Footnote 4 – Theories of
Sexuality (p.129)
Anna Freud, in The Psychoanalysis of the Child,
indicates as the most generalized form of neurosis that of the individual who,
in trying to gain complete control of his prohibited sexual desires, and in
trying even to eliminate them – instead of classifying them as socially inconvenient,
but nevertheless natural enough - represses himself too far and becomes incapable
of enjoying uninhibited relations under any circumstances. Thus an individual
may lose control of his auto-repressive faculties and reach such extremes as
impotence, frigidity, or obsessive guilt feelings. Psychoanalysis also
indicates the following paradox: it is generally the precocious development of
the intelligence and sensitivity of the child which can actually induce too
strong a repressive activity in the same. It is a proven fact that the child
possesses a libido from the very onset of life, and it is equally clear that he
manifests it without the discrimination of an adult. He becomes fond of any
person who may take care of him and takes pleasure in games with his own body
and with the body of any other persons. But in our own culture – Anna Freud
adds - these manifestations are promptly chastised, and the child acquires a
sense of shame.
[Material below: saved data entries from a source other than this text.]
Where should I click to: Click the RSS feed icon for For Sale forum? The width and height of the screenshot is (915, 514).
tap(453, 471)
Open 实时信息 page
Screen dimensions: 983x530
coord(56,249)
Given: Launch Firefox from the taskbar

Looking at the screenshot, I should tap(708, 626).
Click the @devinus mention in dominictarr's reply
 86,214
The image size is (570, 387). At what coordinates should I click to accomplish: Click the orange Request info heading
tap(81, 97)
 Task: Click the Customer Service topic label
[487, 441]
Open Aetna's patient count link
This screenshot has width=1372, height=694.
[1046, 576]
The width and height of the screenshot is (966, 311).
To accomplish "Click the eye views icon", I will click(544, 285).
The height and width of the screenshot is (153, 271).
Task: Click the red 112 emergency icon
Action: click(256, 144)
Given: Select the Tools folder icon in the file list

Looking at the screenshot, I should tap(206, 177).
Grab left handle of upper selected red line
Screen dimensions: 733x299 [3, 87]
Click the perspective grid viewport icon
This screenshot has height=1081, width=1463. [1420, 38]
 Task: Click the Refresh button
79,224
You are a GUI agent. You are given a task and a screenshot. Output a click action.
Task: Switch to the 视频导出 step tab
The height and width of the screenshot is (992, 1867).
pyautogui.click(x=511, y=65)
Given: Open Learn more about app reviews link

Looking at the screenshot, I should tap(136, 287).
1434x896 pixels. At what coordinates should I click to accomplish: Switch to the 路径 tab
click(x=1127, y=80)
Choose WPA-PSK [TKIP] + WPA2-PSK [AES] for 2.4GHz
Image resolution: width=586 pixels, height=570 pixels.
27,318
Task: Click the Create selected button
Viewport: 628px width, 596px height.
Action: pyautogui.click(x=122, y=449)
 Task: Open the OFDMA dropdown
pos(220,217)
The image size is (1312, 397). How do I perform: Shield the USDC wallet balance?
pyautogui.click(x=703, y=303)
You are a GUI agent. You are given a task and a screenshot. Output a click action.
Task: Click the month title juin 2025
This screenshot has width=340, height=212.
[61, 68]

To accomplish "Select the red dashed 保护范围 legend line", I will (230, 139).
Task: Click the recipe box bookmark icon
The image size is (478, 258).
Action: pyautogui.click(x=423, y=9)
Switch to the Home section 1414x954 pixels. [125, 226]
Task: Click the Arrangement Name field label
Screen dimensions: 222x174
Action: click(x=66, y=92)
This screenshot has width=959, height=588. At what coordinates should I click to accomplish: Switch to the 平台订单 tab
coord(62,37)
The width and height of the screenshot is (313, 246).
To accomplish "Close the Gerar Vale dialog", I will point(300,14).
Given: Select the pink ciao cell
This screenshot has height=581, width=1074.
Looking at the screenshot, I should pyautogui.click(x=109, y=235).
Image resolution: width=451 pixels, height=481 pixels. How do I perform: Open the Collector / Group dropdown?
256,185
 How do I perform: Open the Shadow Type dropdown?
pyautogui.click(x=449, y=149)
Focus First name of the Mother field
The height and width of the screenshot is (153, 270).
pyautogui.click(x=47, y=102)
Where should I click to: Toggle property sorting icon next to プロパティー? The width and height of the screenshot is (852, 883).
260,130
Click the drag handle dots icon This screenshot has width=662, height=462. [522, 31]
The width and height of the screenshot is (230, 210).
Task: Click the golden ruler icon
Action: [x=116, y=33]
From his first conscious acts until puberty sets in, the child
passes through a period of latency.
In Three Essays on the Theory of Sexuality,
Sigmund Freud asserts that the incestuous fantasy of expelling the rival
progenitor - which is to say the father for the boy,
and the mother for the girl-and substituting oneself for the same is a
recurrent fantasy among children, but such ideas tend to arouse intense
feelings of guilt and fear of punishment. . The consequence is that the boy or
the girl suffers so greatly from the conflict that by means of a very painful
but unconscious effort they manage to repress it, or to disguise it in the eyes
of their consciousness. The conflict is resolved during adolescence, when the
adolescent manages to transfer the emotional burden of the respective
progenitor onto a boy or a girl of an appropriate age. But those who have
developed a very close relationship with the progenitor of the opposite sex - and
the correspondingly unavoidable feelings of guilt - will find themselves in
danger of continuing with those sensations of discomfort for the rest of their
lives in the face of any sexual experience, inasmuch as unconsciously they will
associate it with one of those guilty incestuous desires from back in infancy.
The outcome, once the neurosis takes hold, is not always the same: for man it
pens up the possibilities of impotence, or of exclusively depending on upon prostitutes
– women who in some way fail to represent the mother – or even more likely, the
possibility of only being able to respond sexually to other men. For women the
outcome of the unresolved conflict is primarily frigidity or lesbianism.